Publicado 02/08/2026 09:06

Abascal pede a “militarização permanente da fronteira” de Ceuta diante da “invasão” pela qual culpa Marrocos e Sánchez

O presidente do VOX, Santiago Abascal, concede entrevista coletiva à imprensa na Praça da África, em 2 de agosto de 2026, em Ceuta (Espanha). O presidente do VOX está em Ceuta para abordar as consequências da crise migratória.
Marcos Moreno - Europa Press

MADRID 2 ago. (EUROPA PRESS) -

O presidente do Vox, Santiago Abascal, pediu neste domingo a “militarização permanente da fronteira” de Ceuta “até que seja necessário”. O líder do partido verde culpou o Marrocos por promover uma “invasão” e um “ato de guerra tolerado e permitido por Pedro Sánchez”.

“Por que Marrocos se atreveu a fazer isso? Porque sabia que não haveria nenhuma resposta, nenhum tipo de represália. E por que não há nenhum tipo de represália? Porque Sánchez está submetido a Marrocos”, afirmou neste domingo durante uma coletiva de imprensa realizada na Praça da África, em Ceuta, ao lado do Palácio Autonômico.

Abascal insinuou que o país vizinho “possui informações e provas” de “corrupção e máfias” arquitetadas, segundo ele, pelo presidente do Governo espanhol. Ele pediu ao chefe do Executivo nacional que “preste contas” sobre “a verdade” do que ocorreu na cidade, para onde entraram, segundo seus cálculos, “65 mil pessoas”.

O representante do Vox referiu-se à declaração do presidente dos Estados Unidos, Donald Trump, de que a crise migratória é consequência de “leis fracas e má gestão”. Abascal afirmou que, em sua opinião, “Trump fica aquém”. “O que existe são leis criminosas que promovem a invasão, e não há má gestão”, afirmou.

Além disso, para Abascal, “a Espanha precisa enviar uma mensagem ao mundo, e especialmente ao Marrocos, de que vai defender sua fronteira”.

O presidente do Vox também esboçou uma série de propostas para controlar a situação que persiste em Ceuta, com milhares de migrantes ainda vagando pelos bairros, e para evitar que isso volte a acontecer.

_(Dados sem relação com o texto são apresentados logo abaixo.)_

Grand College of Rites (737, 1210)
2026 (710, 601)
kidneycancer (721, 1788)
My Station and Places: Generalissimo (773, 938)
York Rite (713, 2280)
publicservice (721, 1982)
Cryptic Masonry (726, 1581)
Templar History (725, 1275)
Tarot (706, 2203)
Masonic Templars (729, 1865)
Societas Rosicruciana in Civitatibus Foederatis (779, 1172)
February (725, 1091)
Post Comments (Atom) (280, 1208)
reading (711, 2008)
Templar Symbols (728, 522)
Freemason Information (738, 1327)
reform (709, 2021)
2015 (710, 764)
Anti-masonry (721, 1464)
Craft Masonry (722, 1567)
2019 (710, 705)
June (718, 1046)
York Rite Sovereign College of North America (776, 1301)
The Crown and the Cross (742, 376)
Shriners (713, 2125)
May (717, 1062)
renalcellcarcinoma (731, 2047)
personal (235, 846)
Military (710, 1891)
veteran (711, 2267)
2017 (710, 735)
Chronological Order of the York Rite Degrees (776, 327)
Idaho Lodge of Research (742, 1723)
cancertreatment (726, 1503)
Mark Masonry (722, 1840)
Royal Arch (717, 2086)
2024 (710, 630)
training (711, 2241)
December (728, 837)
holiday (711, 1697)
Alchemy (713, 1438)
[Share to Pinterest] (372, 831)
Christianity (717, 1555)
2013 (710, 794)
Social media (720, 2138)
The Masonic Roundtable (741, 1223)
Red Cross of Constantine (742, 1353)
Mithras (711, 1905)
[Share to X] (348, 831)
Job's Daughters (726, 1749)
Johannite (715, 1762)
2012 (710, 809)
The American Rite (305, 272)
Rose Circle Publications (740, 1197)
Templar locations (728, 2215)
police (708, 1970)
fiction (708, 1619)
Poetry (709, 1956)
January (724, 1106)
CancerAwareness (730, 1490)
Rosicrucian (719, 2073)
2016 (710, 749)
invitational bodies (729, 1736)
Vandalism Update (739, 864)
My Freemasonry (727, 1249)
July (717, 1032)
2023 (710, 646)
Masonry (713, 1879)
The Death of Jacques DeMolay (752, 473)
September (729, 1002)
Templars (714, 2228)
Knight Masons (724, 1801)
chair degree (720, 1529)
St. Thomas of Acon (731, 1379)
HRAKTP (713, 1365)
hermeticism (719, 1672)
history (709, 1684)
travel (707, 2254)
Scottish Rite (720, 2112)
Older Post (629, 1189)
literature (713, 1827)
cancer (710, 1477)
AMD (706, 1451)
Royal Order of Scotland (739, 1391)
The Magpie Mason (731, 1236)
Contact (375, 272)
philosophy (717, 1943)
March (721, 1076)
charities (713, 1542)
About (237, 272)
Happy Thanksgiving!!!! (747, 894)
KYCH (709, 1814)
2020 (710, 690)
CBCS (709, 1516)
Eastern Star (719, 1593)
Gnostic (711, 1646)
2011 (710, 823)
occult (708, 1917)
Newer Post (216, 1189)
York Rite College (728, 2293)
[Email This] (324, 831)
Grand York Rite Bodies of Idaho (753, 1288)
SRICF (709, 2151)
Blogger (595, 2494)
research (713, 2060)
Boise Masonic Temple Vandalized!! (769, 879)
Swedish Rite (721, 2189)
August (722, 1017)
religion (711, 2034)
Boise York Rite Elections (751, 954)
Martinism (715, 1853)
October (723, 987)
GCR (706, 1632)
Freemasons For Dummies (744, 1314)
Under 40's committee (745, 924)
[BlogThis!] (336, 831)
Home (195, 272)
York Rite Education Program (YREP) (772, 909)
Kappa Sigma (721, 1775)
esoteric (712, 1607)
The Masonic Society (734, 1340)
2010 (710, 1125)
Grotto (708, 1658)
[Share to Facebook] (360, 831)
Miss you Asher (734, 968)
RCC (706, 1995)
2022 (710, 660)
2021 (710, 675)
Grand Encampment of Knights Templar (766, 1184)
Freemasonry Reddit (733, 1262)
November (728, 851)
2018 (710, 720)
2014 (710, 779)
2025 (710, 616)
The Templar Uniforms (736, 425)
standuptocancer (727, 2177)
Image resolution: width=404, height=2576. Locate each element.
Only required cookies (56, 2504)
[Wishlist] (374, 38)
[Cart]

Em primeiro lugar, ele pediu que a fronteira seja militarizada e que as Forças e Órgãos de Segurança e o Exército sejam dotados “dos meios jurídicos, materiais e das mudanças legislativas necessárias para que possam defender a fronteira com a firmeza necessária”.

Como segunda medida, solicitou “o fechamento permanente do posto de fronteira até que o Marrocos nos dê garantias de que isso não vai acontecer novamente”.

O líder do Vox pediu “a ajuda da União Europeia”. Ele se mostrou satisfeito com o fato de que “22 países exigiram uma nova política migratória e se opuseram a Sánchez neste momento”.

Abascal quer que as instituições de Bruxelas suspendam “o acordo preferencial da União Europeia com o Marrocos até que o Marrocos se comprometa a respeitar nossas fronteiras”.

Ele também se posicionou a favor da decisão tomada pela primeira-ministra da Itália, Giorgia Meloni, de suspender o Acordo de Schengen com a Espanha. “Eu entendo que a Itália e outros países digam que querem fechar as fronteiras”, afirmou.

Em resposta às perguntas dos jornalistas, ele expressou que não vê a decisão da italiana “como um ataque”, mas “como uma proteção da Itália”. “Vejo isso como uma defesa dos interesses da Itália. E eu gostaria que na Espanha houvesse um governo — e é por isso que nos candidatamos às eleições — que defendesse os interesses da Espanha”, declarou.

Nesse sentido, culpou Pedro Sánchez por “provocar o fechamento da fronteira de Schengen”, por ser “um dos principais promotores da imigração ilegal, com a concessão gratuita da nacionalidade espanhola e a promoção da invasão”. “Sánchez está à frente da destruição da Europa”, afirmou.

O presidente do Vox defendeu que os territórios espanhóis no norte da África, além das Ilhas Canárias, sejam integrados ao âmbito de proteção da OTAN.